ABSTRACT
There have been several studies on the clinical outcomes of Radium-223 treatment in patients with metastatic castration-resistant prostate cancer (mCRPC) who may have an increased risk of hematologic comorbidities. To the best of our knowledge, this is the first study to explore the potential bone marrow adverse effects (AEs) of Radium-223 administered with specific drugs used for hematologic conditions, such as polycythemia vera (PV). We report the case of a patient with mCRPC who was administered a combined treatment of Radium-223 and hydroxyurea for PV, aiming to support clinicians in predicting eventual AEs.

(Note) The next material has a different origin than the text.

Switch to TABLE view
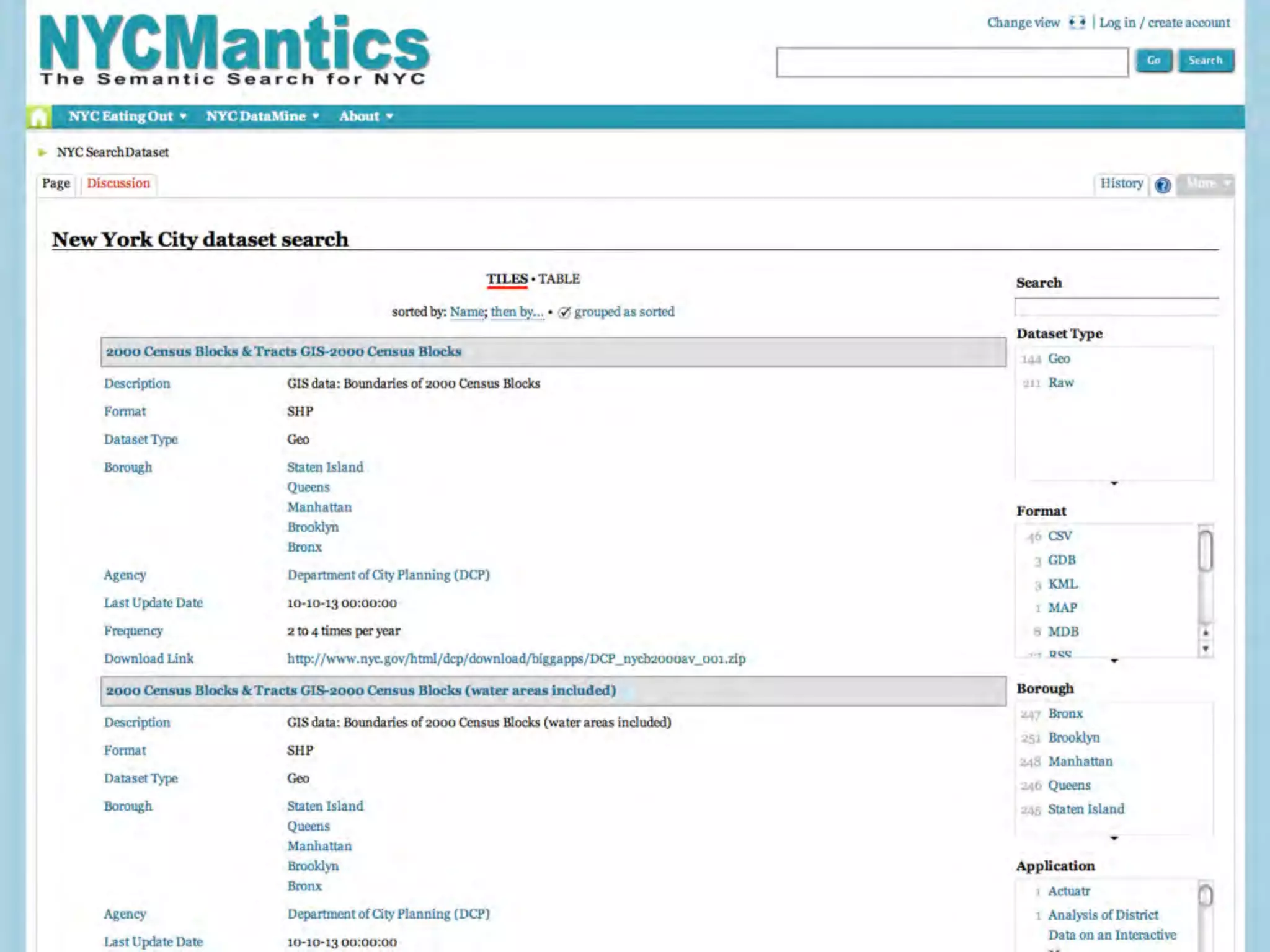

Prostate cancer (PCa) represents the second most prevalent cancer in men and the fifth cause of cancer-related mortality worldwide (1). Bone secondary tumor localizations are the most frequent expression of advanced PCa, representing the cause of morbidity and mortality and determining a poor prognosis. Several studies have been provided concerning the clinical outcomes of Radium-223 treatment in patients with metastatic castration-resistant prostate cancer (mCRPC) (2,3). Moreover, patients with mCRPC could suffer from hematologic comorbidities. Notably, to our knowledge, there are no studies involving the use of Radium-223 in patients with mCRPC and preexisting hematological conditions, such as polycythemia vera (PV), a chronic myeloproliferative disorder. Thus, studies that could support clinicians to predict eventual adverse effects (AEs) in these cases are warranted.